Un autre atout de ceux dont l'enseignement est une vocation tardive est leur expérience de travail dans un autre domaine. Cette expérience constitue une ressource additionnelle pour les élèves qui, bien qu'ils soient doués, n'ont peut-être aucune idée de ce que ces carrières exigent. De nombreux ouvrages ont été écrits sur la valeur des modèles présentés aux élèves qui envisagent de faire carrière dans un domaine non traditionnel. Les femmes qui enseignent les sciences sont un parfait exemple du genre de modèle qu'il faut donner aux jeunes.

Catharine Munro,
chercheure en neurosciences / étudiante en éducation

Catharine Munro est justement une jeune étudiante en éducation qui se spécialise en science. Après avoir décroché une maîtrise en psychologie expérimentale et en neurosciences, Catharine a interrompu ses études pendant une année avant d'entreprendre son doctorat. Pendant cette période, elle a dirigé un laboratoire à l'Hôpital Sunnybrook. Elle était passionnée par l'étude des lésions des nerfs périphériques et par la greffe de nerfs artificiels sur les grands traumatisés.

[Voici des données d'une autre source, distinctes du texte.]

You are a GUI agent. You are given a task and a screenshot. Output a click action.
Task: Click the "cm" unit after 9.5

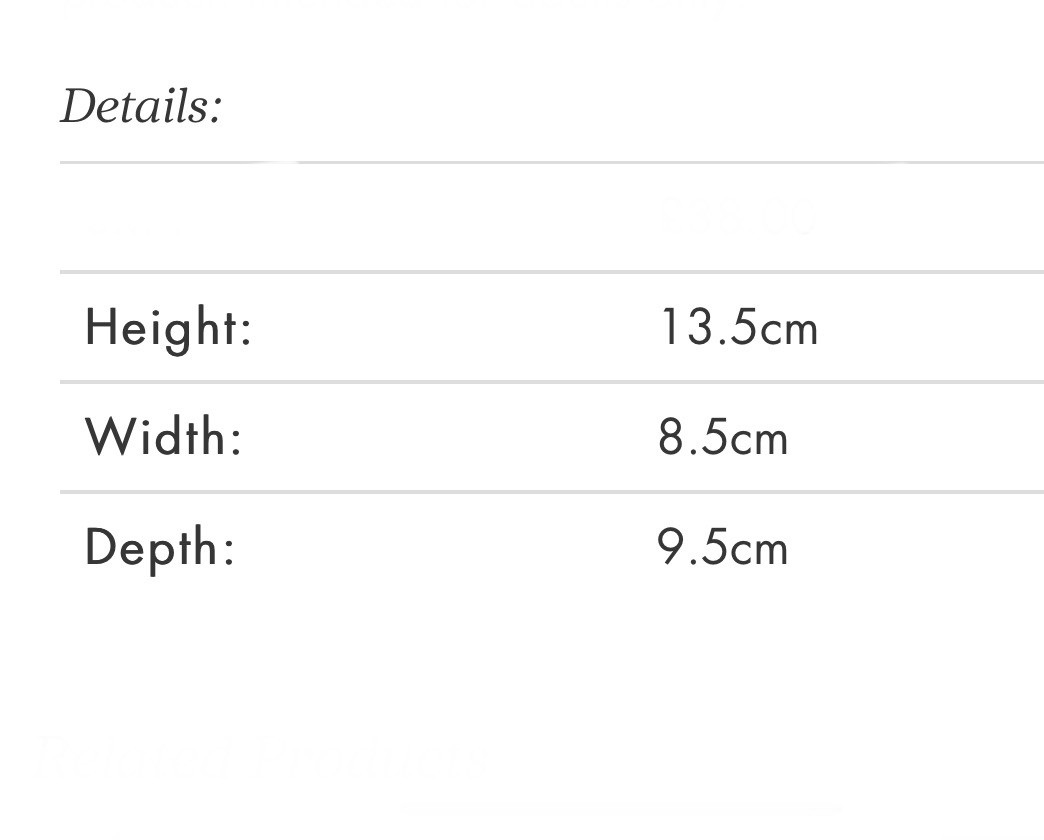[x=759, y=550]
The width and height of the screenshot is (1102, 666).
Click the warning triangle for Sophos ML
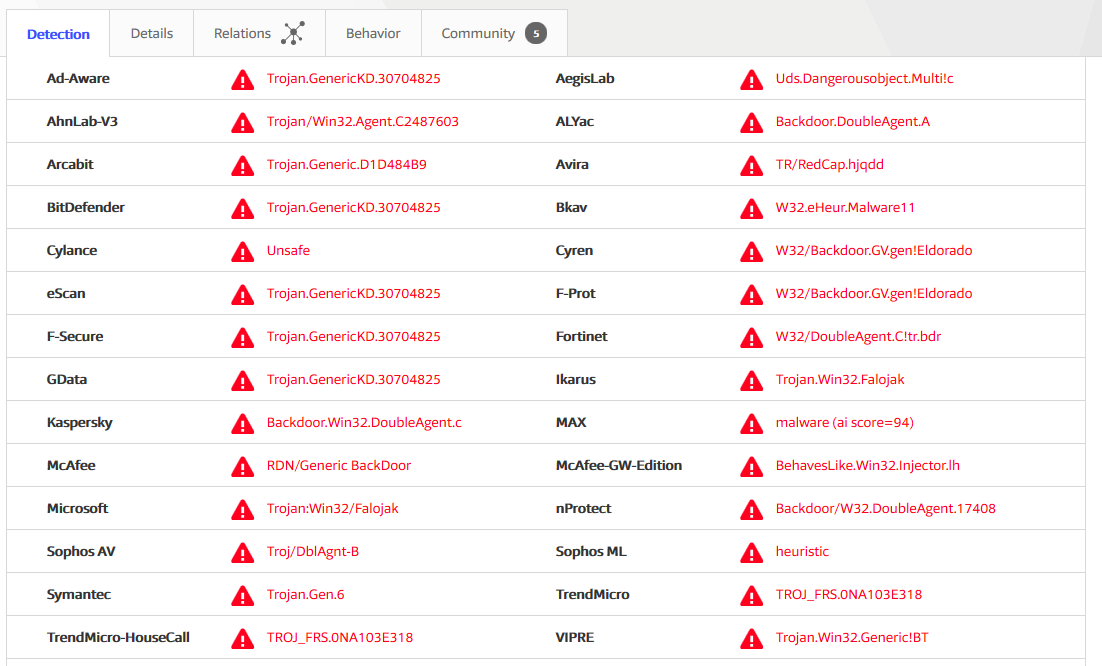(751, 552)
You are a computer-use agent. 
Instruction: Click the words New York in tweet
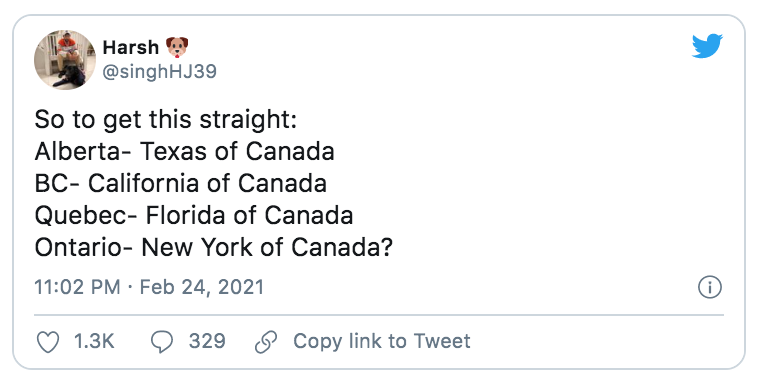click(197, 247)
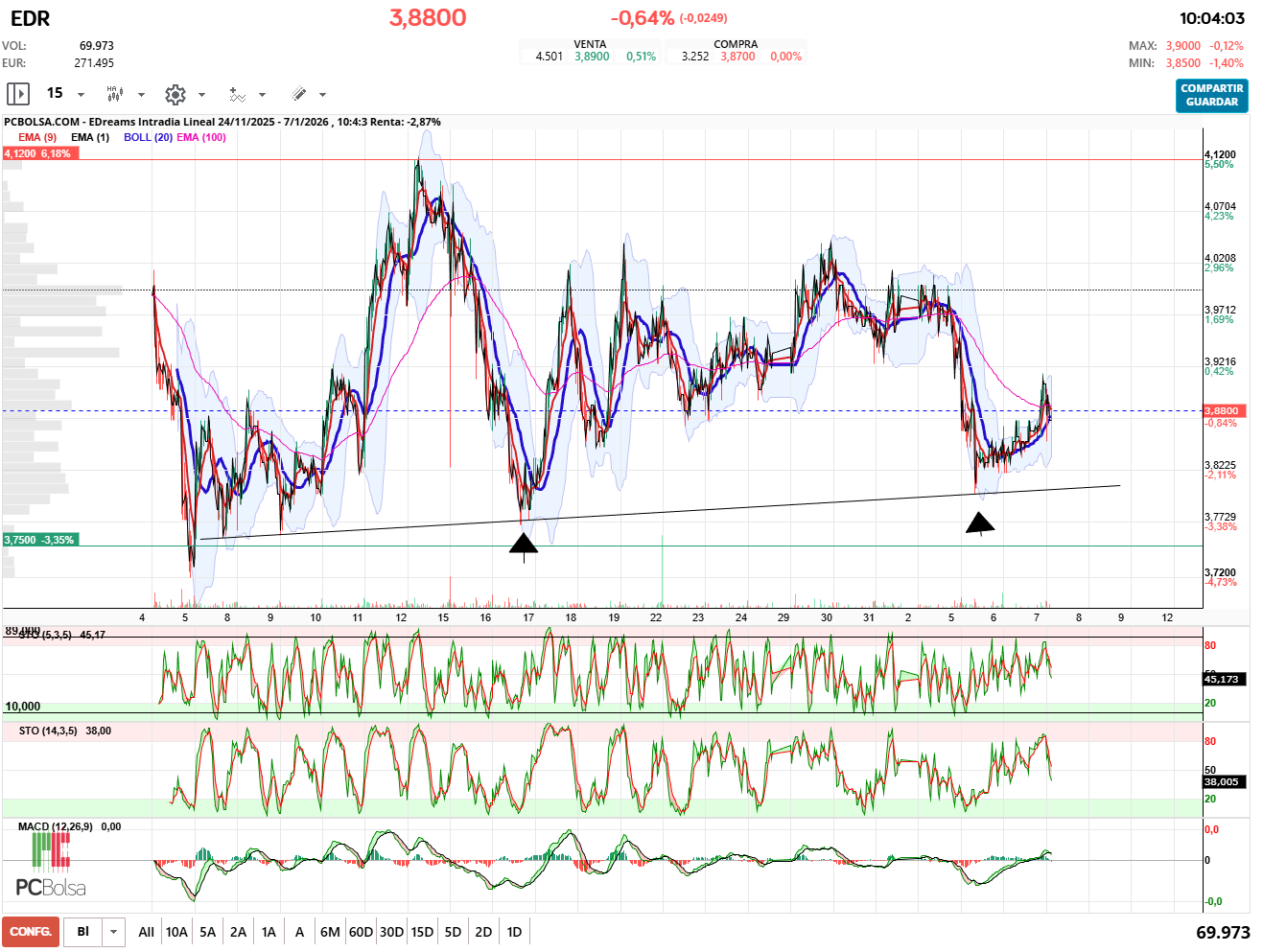The image size is (1263, 952).
Task: Open the Heikin Ashi candlestick chart type icon
Action: coord(115,94)
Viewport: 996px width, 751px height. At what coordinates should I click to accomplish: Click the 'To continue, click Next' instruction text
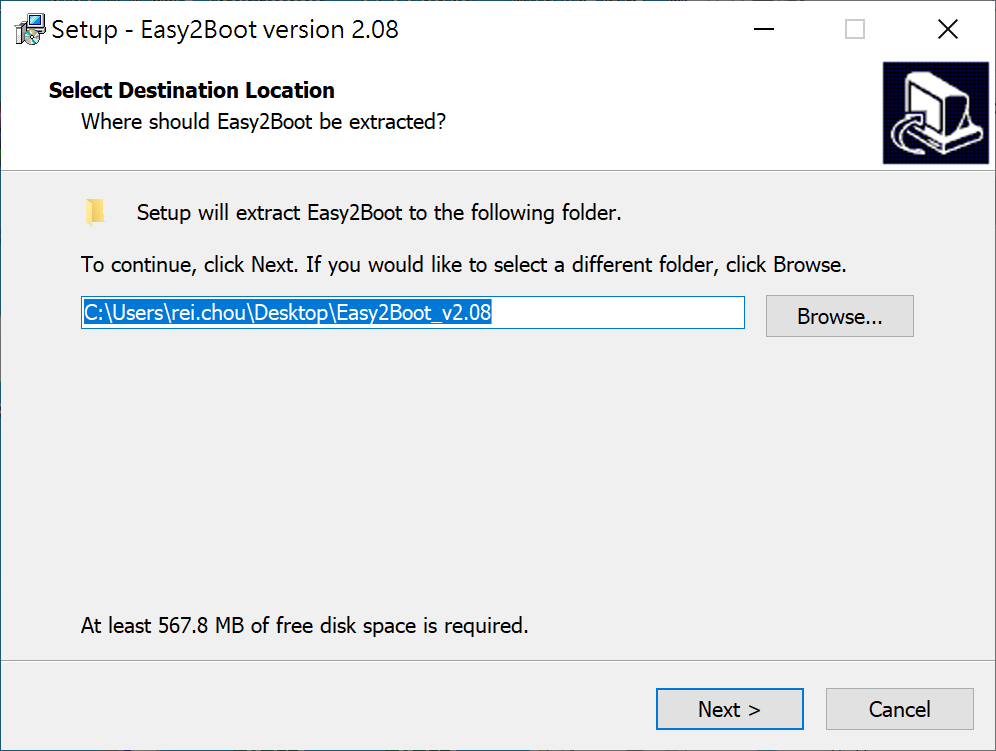click(x=463, y=265)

Au cours de cette période, Catharine a aussi supervisé les étudiants du laboratoire et cette expérience, qui s'ajoute au modèle de ses parents enseignants, lui a donné le goût de bifurquer vers l'enseignement. À 34 ans, elle est inscrite au programme d'études supérieures d'un an de l'IEPO.

«Quand j'allais à l'école, j'aurais aimé avoir des enseignants qui possédaient une expérience de travail en science, affirme Catharine. Autrement, comment savoir à quoi ressemble une carrière dans le domaine?

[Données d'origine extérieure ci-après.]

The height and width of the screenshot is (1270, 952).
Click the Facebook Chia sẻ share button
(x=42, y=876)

«Je sais que mon expérience peut leur être utile et je veux la partager avec eux.»

Le désir de donner - de contribuer à l'épanouissement des élèves et de la collectivité - est un thème récurrent parmi ceux dont l'enseignement est une vocation tardive, et cela augure bien. Comme en témoigne le sondage de l'an dernier, ce sont l'idéalisme et l'altruisme qui poussent ces gens à enseigner.